Don’t want to spoil the party, but the classic box example is about the only thing that significantly benefits. It’s the pathological corner case.

Then we have index traffic. An int index per color is twice the fetch bandwidth compared to just a color per vertex. That may be reduced by caches, approaching equal bandwidth. Ditto for fog coords.

Normals, tex coords and positions will benefit more, but I’m tempted to say that there’s nowhere near enough benefit to be had in real meshes to justify this kind of (hardware!) complexity.

Who primarily renders cubes anyway?

zander76 · August 13, 2003, 7:46pm

Hello everybody.

I have been trying to implement this extention. It would be really nice to submit to the review board. Anyway, i ran into a problem.

// This does not work
vertexArray.func = glVertex3fv;

The declaration uses GLvoid* as its parameter while glVertex3fv uses const GLfloat*. My compiler will not compile this. Does anybody know how to cast the parameter of glVertex3fv or change the declaration of the original function.

Ben

Cyranose · August 14, 2003, 9:31am

Originally posted by cyclone:
Exist one OpenGL command that can display geometries when colors, normals, texCoords and vertices use separates indexes, but with only one call per vertex ?
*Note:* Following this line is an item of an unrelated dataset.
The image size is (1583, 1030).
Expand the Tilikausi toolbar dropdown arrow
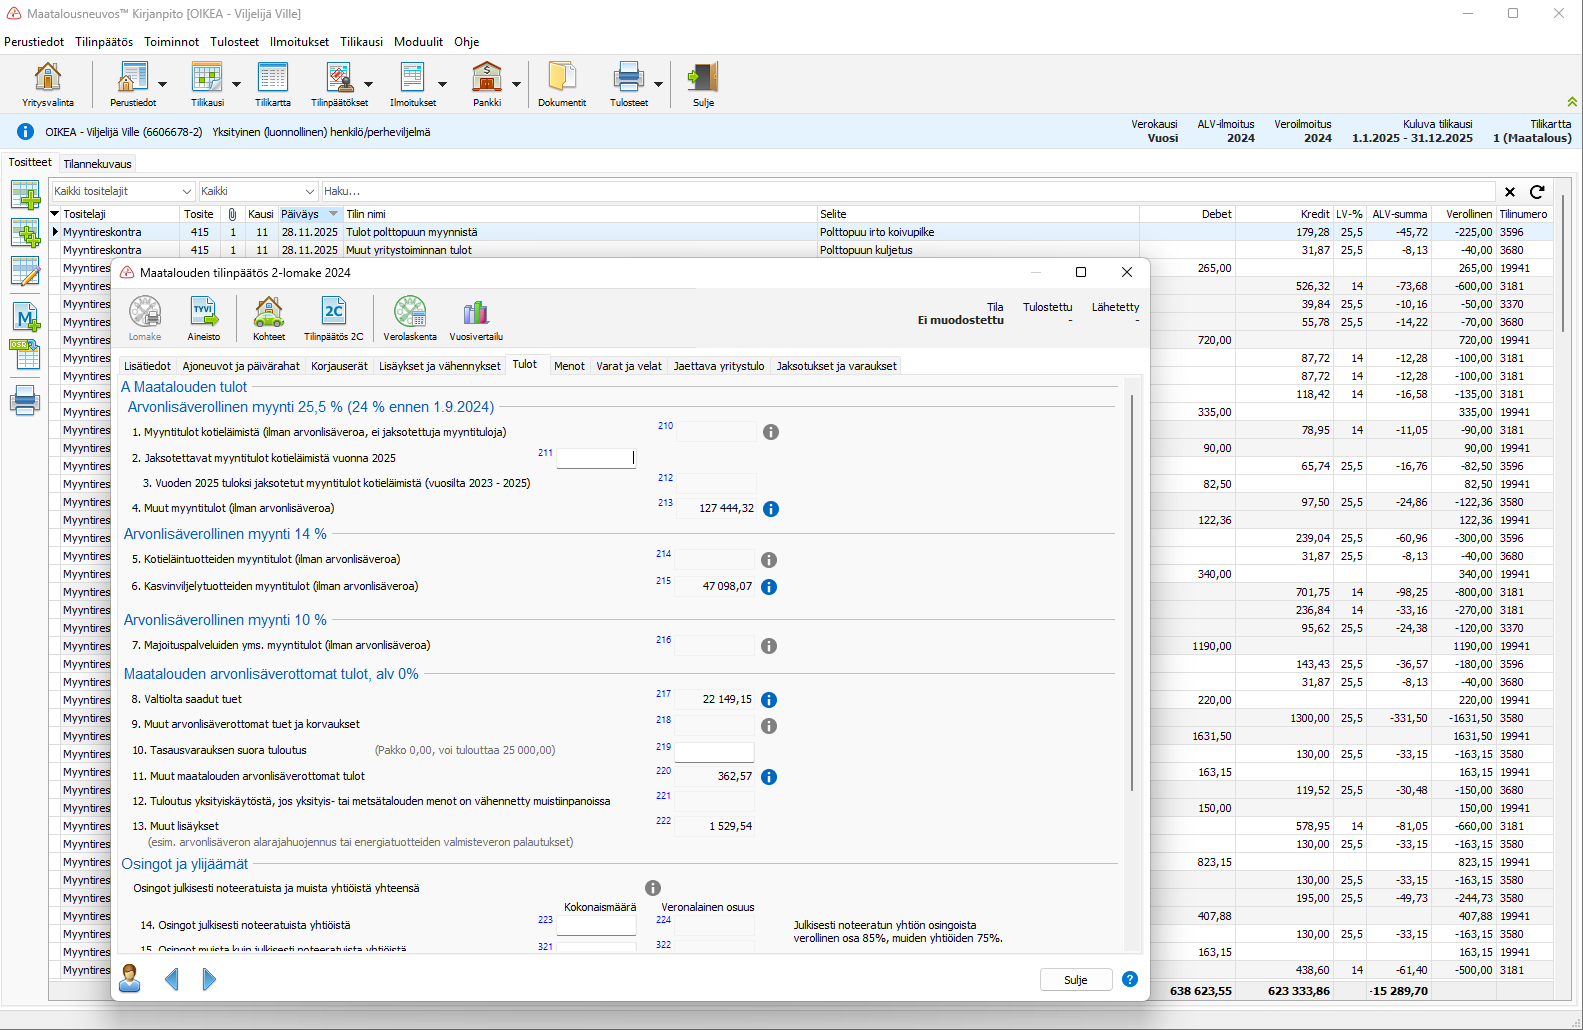point(236,85)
Ignoring the tangential issues here, the original question was whether it’s useful to have separate indices for the various vertex components when using vertex arrays.

Unfortunately, it is (and not just for the cube example), though I don’t think it would be easy to even simulate unless such an extension converts multi-indexed data to single-indexed data by duplicating on the fly (yuck, no go).

The desire for such a feature (for me) is not to avoid duplicating colors or texcoords in memory. It’s mainly to avoid duplicating vertices where two vertices at the same point in space have different attributes, such as different normals, different texcoords, or different colors.

The problem comes in in trying to optimize vertex caching. Two nearly identical vertices can’t be cached as one. This shows up wherever you need discontinuities in normals (e.g., hard edges), colors, or texcoords.

But under the hood, it’s likely that the vertex cache stores not only the post-transformed vertex (and normal) but the other post-transformed post-lit parameters too, all keyed by the original index value. So there’s a real question as to whether such an extension could reasonably be supported in HW without multiple caches and lots of extra complexity. And it doesn’t make much sense for vertex programs, where you’d want to cache the computed VP outputs, not the separate inputs.

Anyway, back to the original question. If you have a small number of colors, normals, and/or tex coords and want to re-use those with separate indices, you can simulate this “extension” with a simple vertex program. Load your arrays colors, texcoords, normals, into VP constants (up to the limits, say 96 total vec4s for 1st gen HW) and send down vertices with XYZ and color only. In the VP, use those color R,G,B values to do one or more table lookups for real colors, texcoords, and normals stored in the registers and emit the combined result.

This, of course, does not solve the cache re-use issue either. But I assume (or at least hope) vertices are cached post VP execution.

Avi

[This message has been edited by Cyranose (edited 08-15-2003).]